Entries supplied:
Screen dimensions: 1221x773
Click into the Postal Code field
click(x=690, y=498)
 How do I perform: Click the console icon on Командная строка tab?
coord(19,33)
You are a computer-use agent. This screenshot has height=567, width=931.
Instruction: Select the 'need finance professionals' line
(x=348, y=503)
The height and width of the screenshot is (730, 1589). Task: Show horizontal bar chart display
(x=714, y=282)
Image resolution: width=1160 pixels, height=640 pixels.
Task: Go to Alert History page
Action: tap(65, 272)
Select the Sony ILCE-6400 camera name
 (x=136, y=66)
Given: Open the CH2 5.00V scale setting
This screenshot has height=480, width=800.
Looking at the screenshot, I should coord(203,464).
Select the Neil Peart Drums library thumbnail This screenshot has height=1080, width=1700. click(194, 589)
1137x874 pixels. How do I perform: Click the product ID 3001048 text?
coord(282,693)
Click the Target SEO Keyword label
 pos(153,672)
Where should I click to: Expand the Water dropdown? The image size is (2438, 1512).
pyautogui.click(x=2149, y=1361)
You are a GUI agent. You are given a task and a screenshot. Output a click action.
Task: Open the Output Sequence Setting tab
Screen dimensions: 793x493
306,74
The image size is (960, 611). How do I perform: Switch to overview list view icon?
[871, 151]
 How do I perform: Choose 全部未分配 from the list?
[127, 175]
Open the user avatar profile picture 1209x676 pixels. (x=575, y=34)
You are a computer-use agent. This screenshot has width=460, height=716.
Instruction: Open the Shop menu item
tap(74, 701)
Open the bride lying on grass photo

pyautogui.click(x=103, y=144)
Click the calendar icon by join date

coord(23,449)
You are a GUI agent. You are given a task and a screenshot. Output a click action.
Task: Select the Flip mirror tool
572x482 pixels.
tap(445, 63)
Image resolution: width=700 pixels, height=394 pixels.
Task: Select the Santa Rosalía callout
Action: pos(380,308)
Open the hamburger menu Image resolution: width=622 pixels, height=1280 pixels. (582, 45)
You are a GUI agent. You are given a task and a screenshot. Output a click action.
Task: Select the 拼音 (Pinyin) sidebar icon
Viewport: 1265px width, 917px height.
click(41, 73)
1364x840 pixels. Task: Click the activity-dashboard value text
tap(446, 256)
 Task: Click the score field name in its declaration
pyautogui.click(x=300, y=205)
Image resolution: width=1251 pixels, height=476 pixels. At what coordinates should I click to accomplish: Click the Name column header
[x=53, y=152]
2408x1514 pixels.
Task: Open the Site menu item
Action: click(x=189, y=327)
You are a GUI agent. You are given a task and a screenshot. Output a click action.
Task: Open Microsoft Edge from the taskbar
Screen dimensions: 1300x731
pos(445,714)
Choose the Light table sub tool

Exercise description:
Each line from the one with "Task: Click the score" to the end of the material should be duplicated exactly, and no other line.

Result for this task:
 Task: Click the score field name in its declaration
pyautogui.click(x=300, y=205)
Image resolution: width=1251 pixels, height=476 pixels. At what coordinates should I click to accomplish: Click the Name column header
[x=53, y=152]
2408x1514 pixels.
Task: Open the Site menu item
Action: click(x=189, y=327)
You are a GUI agent. You are given a task and a screenshot. Output a click action.
Task: Open Microsoft Edge from the taskbar
Screen dimensions: 1300x731
pos(445,714)
Choose the Light table sub tool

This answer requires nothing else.